= Mary Xavier Molony =

Irish Presentation Sister

Sister Mary Xavier Molony, P.B.V.M. (August 1781 – 8 October 1865) was an Irish Presentation Sister, who was one of the first religious sisters to establish Catholic schools in the Newfoundland.

Baptised Belinda Molony to Francis and Catherine Maloney of Tulla, County Clare, she took the name Mary Xavier upon taking her vows as a Presentation Sister at Galway in 1825. In August 1833 Molony, Mother Mary Bernard Kirwan and two other sisters left Galway for Newfoundland to found a school for orphan girls, at the suggestion of Bishop Michael Anthony Fleming. The group was noted as the first nuns in Newfoundland.

They arrived at St. John's on 21 September, but as no word of their arrival reached their sister back in Galway for another four months, they were thought to be lost at sea. With the result, Solemn Requiem Mass was had for them, and the original copies of their vows were burned.

According to the Dictionary of Canadian Biography:

Within a few weeks of their arrival the sisters had gathered and divided into classes girls of poor families in the settlement. They began teaching in a room at the rear of an old tavern, the "Rising Sun." The curriculum included grammar, literature, arithmetic, French, music, needle work, and Christian doctrine. Attendance at the convent school rose from 450 in 1833 to 1,200 by 1844. Later boys and adults were also taught in the school. There were several moves before a new convent was built in December 1844, but the St John's fire of 9 June 1846 reduced it to ashes. The sisters, who numbered eight in 1846, moved to Bishop Fleming's farm on the outskirts of the city until Bishop John Thomas Mullock arranged for the construction of a new convent on Cathedral Square in 1850.
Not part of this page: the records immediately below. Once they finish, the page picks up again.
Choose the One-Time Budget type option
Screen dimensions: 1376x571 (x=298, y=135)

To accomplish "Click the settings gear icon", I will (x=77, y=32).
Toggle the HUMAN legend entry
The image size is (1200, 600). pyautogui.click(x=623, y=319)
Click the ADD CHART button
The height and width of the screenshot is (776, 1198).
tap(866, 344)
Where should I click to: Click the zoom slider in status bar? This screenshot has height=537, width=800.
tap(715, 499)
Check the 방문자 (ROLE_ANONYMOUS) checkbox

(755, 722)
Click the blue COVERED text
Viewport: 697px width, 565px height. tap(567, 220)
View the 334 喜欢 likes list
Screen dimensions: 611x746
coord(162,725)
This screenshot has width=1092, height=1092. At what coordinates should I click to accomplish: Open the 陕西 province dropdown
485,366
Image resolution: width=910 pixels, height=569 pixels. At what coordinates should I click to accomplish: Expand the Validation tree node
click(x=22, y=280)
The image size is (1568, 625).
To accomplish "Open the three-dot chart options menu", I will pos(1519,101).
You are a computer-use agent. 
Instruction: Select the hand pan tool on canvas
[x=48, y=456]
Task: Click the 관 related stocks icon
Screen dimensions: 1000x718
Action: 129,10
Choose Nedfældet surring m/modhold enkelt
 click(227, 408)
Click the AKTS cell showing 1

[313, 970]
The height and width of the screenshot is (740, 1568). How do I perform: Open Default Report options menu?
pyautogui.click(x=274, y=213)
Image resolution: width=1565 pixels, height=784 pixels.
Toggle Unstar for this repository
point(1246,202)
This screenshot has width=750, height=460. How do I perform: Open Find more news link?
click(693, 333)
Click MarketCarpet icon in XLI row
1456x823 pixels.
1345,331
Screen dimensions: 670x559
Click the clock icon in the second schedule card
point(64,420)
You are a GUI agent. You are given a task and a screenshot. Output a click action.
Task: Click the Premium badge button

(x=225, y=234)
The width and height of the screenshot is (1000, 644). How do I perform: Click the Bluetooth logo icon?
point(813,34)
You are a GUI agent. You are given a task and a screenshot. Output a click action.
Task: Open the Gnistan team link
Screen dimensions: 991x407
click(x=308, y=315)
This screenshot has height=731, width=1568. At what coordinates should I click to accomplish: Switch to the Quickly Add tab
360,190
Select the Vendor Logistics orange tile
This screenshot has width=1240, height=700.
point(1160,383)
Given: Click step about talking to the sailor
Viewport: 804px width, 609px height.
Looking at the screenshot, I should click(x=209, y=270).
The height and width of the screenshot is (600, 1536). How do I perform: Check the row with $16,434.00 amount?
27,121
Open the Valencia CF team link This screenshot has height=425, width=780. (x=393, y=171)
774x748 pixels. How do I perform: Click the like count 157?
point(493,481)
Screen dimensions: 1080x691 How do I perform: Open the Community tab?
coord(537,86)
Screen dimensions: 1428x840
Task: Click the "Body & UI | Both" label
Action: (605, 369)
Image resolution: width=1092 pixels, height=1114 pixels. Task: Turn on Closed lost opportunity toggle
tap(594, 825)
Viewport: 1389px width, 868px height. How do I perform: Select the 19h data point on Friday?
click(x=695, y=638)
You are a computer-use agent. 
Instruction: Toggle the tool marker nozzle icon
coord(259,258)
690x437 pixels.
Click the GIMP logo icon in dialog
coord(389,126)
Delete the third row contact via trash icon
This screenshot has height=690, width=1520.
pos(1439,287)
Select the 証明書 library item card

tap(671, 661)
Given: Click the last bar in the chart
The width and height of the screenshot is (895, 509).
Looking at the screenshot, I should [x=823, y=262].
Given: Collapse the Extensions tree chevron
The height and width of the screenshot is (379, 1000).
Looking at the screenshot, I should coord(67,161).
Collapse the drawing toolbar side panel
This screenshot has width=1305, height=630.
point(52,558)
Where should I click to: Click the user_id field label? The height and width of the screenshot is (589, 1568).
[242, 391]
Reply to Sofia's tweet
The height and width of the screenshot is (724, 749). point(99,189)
In 1853, Molony was made the first superior of the convent of Harbour Main, about 50 km outside St. John's. It opened on 9 July 1853 and was attended by one hundred and eighty children. However, Molony became ill within three years and had to return to the mother house in St. John's where she remained for the remainder of her life. She occupied herself by painting pious pictures on satin and making altar ornaments. Mary Xavier Molony died, aged 84.